03-27-2024, 06:58 PM
To give you an measurable test, to have an idea of the speed difference, give this a try:
And this is the speed difference with my laptop, which is loading and saving from a SSD -- it still takes twice as long to load line-by-line and count the array, as it does with the other methods. Disk access is slow; it's the true bottleneck in performance usually, whenever you have a routine that runs it. The less reads/writes you make to your disk/data, the better off you are, performance-wise.
One thing to note here: I reduced my test size by a factor of 10 for this. Instead of testing millions of items, we're just testing a few hundred thousand -- that's the difference in how much disk access affects the speed of a routine.
Code: (Select All)
ReDim foo(0) As Long 'the array that's going to hold an uncertain amount of data
Randomize Timer
limit = Rnd * 100000 + 100000 'now, nobody knows how large this limit is going to be. Right?
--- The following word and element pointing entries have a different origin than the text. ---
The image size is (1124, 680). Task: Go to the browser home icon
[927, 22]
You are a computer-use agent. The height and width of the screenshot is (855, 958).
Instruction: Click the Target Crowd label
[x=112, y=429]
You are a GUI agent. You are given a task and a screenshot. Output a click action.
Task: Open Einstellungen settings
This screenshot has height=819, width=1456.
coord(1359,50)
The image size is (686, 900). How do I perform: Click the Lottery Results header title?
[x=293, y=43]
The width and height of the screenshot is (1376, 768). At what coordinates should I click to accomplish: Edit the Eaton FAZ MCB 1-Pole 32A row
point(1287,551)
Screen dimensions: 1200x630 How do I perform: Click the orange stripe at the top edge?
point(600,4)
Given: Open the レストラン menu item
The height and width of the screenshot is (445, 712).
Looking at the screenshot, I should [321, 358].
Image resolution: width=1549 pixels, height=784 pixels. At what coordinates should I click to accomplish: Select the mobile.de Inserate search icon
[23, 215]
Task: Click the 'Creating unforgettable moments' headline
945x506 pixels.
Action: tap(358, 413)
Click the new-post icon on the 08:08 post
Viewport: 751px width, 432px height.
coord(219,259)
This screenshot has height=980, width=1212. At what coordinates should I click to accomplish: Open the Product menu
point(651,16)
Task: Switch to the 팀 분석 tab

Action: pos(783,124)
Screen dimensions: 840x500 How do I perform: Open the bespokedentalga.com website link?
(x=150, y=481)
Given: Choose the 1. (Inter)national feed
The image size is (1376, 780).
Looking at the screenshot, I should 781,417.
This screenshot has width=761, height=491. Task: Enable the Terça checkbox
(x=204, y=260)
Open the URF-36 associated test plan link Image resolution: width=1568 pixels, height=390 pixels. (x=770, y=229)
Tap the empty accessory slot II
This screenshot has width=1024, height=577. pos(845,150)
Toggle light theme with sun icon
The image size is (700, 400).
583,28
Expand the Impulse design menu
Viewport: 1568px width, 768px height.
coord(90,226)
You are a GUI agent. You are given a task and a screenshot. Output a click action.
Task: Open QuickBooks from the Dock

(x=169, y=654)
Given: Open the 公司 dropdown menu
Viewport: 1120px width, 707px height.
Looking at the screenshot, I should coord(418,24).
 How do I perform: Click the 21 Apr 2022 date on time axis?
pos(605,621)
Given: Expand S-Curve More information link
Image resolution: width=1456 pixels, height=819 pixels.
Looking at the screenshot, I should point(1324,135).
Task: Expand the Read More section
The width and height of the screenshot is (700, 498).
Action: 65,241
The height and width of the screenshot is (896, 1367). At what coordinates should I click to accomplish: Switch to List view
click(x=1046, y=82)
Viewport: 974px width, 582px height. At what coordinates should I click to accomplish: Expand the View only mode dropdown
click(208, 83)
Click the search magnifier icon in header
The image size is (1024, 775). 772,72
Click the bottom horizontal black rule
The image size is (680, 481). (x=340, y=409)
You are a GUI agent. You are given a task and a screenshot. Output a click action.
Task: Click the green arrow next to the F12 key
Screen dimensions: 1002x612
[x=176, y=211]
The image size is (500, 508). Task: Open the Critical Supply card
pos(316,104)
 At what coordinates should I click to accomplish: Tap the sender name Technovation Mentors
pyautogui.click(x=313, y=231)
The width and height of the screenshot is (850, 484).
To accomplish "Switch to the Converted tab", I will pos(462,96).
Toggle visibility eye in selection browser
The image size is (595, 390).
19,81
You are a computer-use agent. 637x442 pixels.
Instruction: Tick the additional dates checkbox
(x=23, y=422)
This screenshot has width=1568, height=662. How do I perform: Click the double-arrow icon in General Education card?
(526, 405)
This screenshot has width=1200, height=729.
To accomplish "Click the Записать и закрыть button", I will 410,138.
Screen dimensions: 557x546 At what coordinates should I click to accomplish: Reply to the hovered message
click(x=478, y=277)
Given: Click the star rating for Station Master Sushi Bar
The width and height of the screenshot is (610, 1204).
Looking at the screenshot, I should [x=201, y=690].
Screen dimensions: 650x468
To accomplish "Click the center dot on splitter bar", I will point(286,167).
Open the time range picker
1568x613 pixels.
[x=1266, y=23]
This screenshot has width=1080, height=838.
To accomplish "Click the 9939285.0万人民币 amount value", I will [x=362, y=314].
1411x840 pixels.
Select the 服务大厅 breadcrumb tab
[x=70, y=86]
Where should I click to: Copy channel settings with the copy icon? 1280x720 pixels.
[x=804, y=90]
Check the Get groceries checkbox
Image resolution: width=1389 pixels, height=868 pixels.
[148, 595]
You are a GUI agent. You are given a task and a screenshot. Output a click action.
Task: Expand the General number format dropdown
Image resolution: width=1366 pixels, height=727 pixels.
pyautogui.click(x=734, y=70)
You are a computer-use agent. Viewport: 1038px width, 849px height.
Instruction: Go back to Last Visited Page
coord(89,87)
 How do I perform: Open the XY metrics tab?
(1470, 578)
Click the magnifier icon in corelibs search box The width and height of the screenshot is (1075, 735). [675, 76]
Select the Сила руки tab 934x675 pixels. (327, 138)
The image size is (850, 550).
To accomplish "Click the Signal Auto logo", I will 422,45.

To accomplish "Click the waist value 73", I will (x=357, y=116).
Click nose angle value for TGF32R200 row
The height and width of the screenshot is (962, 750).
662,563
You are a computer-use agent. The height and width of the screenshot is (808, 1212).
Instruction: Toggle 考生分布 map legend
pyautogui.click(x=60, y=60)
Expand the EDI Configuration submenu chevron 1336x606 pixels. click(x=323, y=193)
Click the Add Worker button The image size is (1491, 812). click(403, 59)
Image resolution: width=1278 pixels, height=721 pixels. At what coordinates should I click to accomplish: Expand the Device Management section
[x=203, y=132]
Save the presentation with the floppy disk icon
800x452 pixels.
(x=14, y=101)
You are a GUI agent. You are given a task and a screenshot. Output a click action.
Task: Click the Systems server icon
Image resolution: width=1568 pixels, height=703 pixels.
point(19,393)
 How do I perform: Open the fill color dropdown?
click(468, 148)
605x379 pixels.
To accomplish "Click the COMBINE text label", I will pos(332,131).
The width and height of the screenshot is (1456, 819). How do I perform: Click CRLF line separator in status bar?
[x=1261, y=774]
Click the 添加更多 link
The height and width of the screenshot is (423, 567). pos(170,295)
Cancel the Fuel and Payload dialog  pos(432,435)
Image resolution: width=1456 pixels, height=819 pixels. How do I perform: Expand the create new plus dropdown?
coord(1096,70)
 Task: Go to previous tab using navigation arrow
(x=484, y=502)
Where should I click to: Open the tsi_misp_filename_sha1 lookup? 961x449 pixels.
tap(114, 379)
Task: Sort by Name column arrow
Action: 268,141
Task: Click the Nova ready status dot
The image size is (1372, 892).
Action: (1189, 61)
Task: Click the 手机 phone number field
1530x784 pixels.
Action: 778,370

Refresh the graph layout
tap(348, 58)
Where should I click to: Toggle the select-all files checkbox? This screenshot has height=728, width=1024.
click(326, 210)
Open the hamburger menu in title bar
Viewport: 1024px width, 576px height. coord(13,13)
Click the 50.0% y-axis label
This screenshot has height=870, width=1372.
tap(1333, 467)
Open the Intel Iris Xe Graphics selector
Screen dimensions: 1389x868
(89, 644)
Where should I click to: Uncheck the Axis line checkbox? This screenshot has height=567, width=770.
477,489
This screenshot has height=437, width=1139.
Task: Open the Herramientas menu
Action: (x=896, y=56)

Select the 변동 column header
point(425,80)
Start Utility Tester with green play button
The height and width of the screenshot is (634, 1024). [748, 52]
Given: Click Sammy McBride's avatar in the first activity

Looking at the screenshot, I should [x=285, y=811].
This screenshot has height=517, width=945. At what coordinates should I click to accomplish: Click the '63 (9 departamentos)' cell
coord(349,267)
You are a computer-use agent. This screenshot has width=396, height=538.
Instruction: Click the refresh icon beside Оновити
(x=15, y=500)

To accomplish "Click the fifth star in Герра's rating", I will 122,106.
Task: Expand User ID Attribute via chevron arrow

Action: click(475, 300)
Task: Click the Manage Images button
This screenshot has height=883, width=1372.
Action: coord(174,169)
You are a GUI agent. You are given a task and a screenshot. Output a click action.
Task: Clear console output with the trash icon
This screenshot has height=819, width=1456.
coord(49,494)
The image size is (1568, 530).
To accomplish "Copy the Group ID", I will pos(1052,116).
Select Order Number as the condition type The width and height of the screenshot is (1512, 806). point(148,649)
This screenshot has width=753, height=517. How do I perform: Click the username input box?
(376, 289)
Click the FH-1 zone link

'Let's run some tests with various ways to fill an array with this uncertain amount of data
Open "temp.txt" For Output As #1 'write the data to disk to see how that affects things.
For i = 1 To limit
Print #1, i
Next
Close
Open "temp.txt" For Binary As #1
t# = Timer(0.001)
count = 0
Do
Line Input #1, temp$
foo(count) = Val(temp$)
count = count + 1
ReDim _Preserve foo(count) 'resize as we go
Loop Until EOF(1)
t1# = Timer(0.001)
Print Using "There were ###,###,### items in the array, and it took us ##.### seconds to fill it. (ReDim as we go)"; UBound(foo), t1# - t#
'Now, let's clear all that data and try a different method
ReDim foo(10000000) As Long 'big enough to hold the data, no matter what
t# = Timer(0.001)
count = 0 'reset the counter
Seek #1, 1 'go back to the beginning of the file
Do
Line Input #1, temp$
foo(count) = Val(temp$)
count = count + 1
Loop Until EOF(1)
ReDim _Preserve foo(count)
t1# = Timer(0.001)
Print Using "There were ###,###,### items in the array, and it took us ##.### seconds to fill it. (ReDim, then resize)"; UBound(foo), t1# - t#
'Now, let's clear all that data and try a different method
ReDim foo(0) As Long 'erase the old data
t# = Timer(0.001)
count = 0 'reset the counter
Seek #1, 1 'go back to the beginning of the file
Do
Line Input #1, temp$
count = count + 1
Loop Until EOF(1)
Seek #1, 1 'go back to the beginning of that file
ReDim _Preserve foo(count)
For i = 1 To count
Line Input #1, temp$
foo(count) = Val(temp$)
Next
t1# = Timer(0.001)
Print Using "There were ###,###,### items in the array, and it took us ##.### seconds to fill it. (Count, then ReDim)"; UBound(foo), t1# - t#
And this is the speed difference with my laptop, which is loading and saving from a SSD -- it still takes twice as long to load line-by-line and count the array, as it does with the other methods. Disk access is slow; it's the true bottleneck in performance usually, whenever you have a routine that runs it. The less reads/writes you make to your disk/data, the better off you are, performance-wise.
One thing to note here: I reduced my test size by a factor of 10 for this. Instead of testing millions of items, we're just testing a few hundred thousand -- that's the difference in how much disk access affects the speed of a routine.